# Linear Kinematics problem

1. Oct 14, 2009

### andysmax

1. The problem statement, all variables and given/known data

Two cars are at the start lines of two roads at right angles to each other and pointing to the intersection 500 metres away. Car A starts from rest with uniform accelereation of 0.5m/s2 and accelerates for 20 seconds. It then continues at the speed reached. Car B starts 5 seconds later and 20 metres further away with an acceleration of 0.7m/s2.
Calculate wrt the start time of Car A:

a) Time taken for B and A to be the same distance from the cross-road.

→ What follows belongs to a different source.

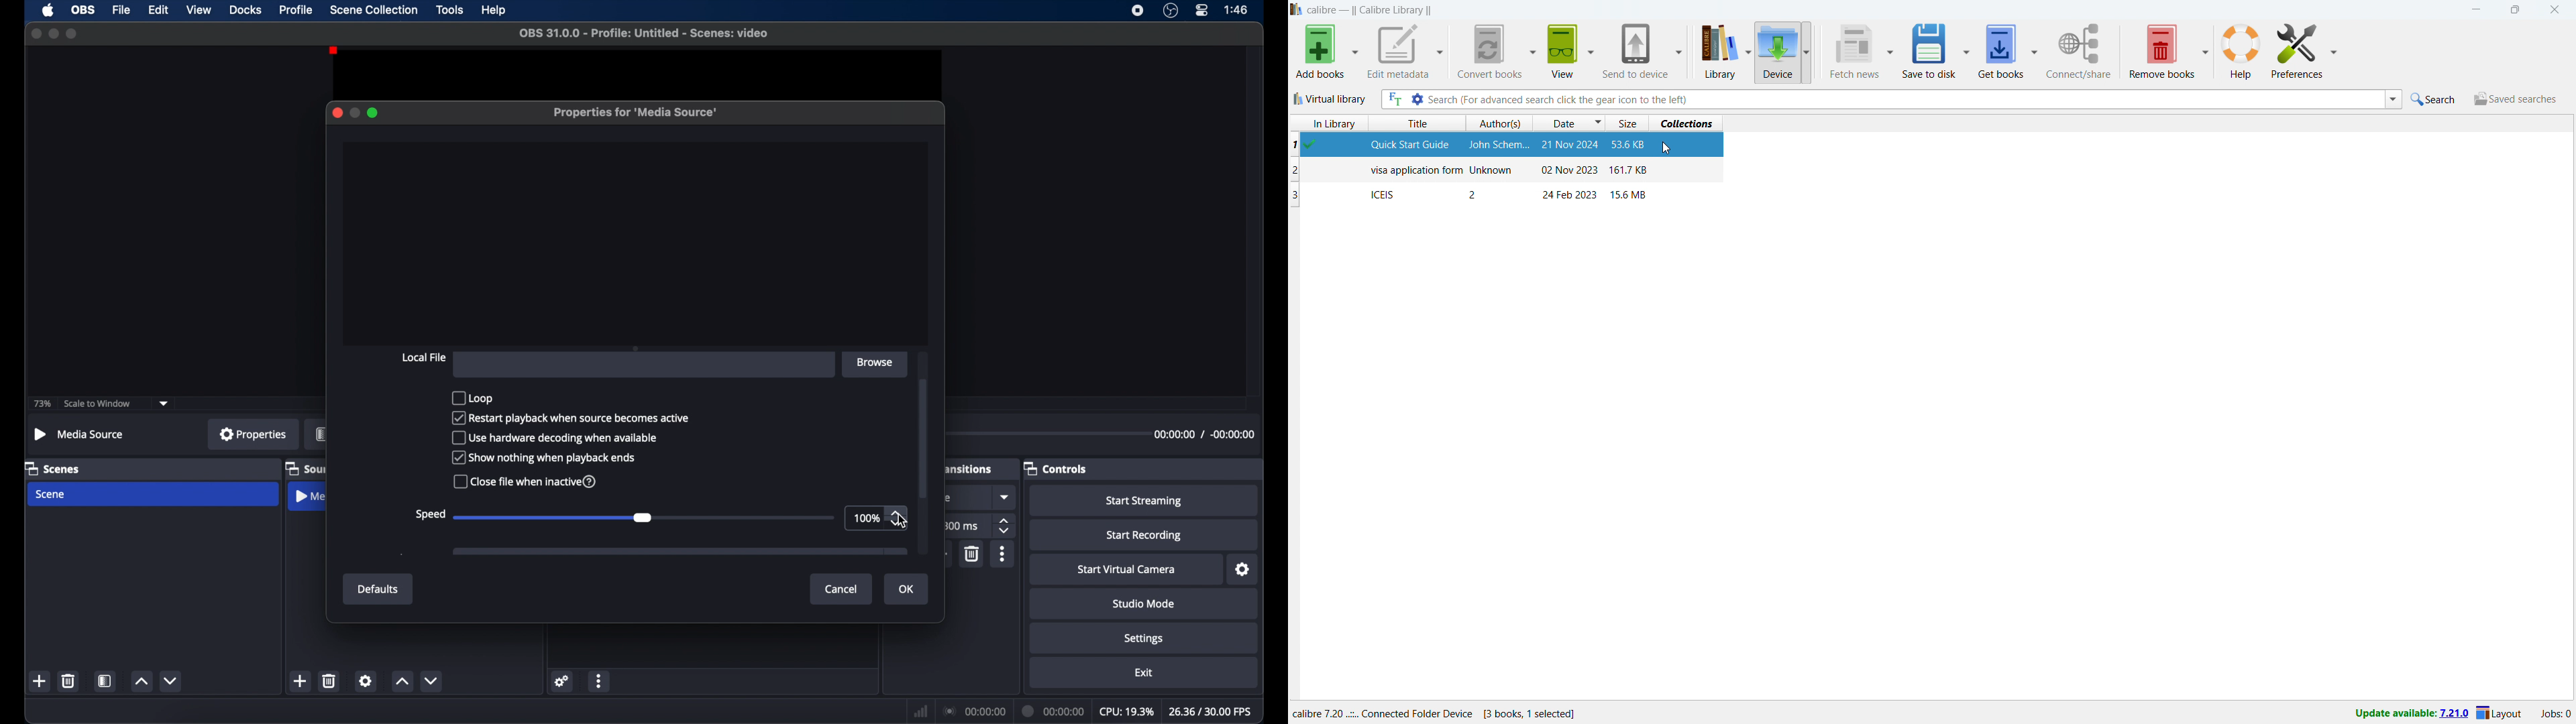 This screenshot has height=728, width=2576. I want to click on delete, so click(973, 553).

b) The distance from the cross roads at the above time

c) The average velocity of Car A at this distance.

2. Relevant equations

v=u+at
v2=u2+2as

3. The attempt at a solution

First i used v=u+at and plugged the results into a table showing velocity against time for car A and B, for upto 60 seconds at ten second intervals.
Then i transposed the second equation for s to work out the distance s=v2-u2$$/2a$$ for car a and s=(v2-u2$$/2a$$)-20 for car B.
This was then plugged into a second table showing distance against time.
From this table it was deduced that the area of interest was between 50 and 60 seconds.
I carried on with this process until i narrowed it down.
The answer i got for a) was 57.67 seconds.
b) was just working the time back through the previous equations which gave 23.3m (500-476.7).
c) i calculated change in distance over change in time: 476.7/57.67 = 8.267m/s2

However, this was time consuming and i am wondering if there was a simpler way to tackle this(if indeed the above solution is correct!), possibly as a simultaneous equation?

Any help is greatly appreciated.
1. The problem statement, all variables and given/known data

2. Relevant equations

3. The attempt at a solution

2. Oct 14, 2009

### ideasrule

Rest assured that you don't need to use tables for any physics problem. When the two cars are at the same distance from the cross-road, two things are the same for both cars: distance travelled and time taken. Which equation relates distance, acceleration, and time? Start there.

3. Oct 14, 2009

### Delphi51

Your method looks pretty good. I did it a different way and got a different answer! Kind of complicated and easy to make a little mistake, which I have a habit of doing.
For car A I did the first 20 seconds as v = at = .5*20 = 10
d = .5*a*t^2 = 100 m
Then for times larger than 20 we have d = 100 + vt = 100+10(t-20)

For car B, d = do + vi*t + .5*a*t^2
d = -20 +.5*.7*(t-5)^2

for (a) I set the two distance equations equal, collected like terms and got this quadratic: .35*t^2 - 13.5*t + 88.75 = 0
It has two solutions, one less than 20 so no good, and t = 30.17 s
I checked the distances at that time and they are equal (if my equations are correct!).

4. Oct 14, 2009

### andysmax

Car B starts 20 m further away. That's why i went the table route.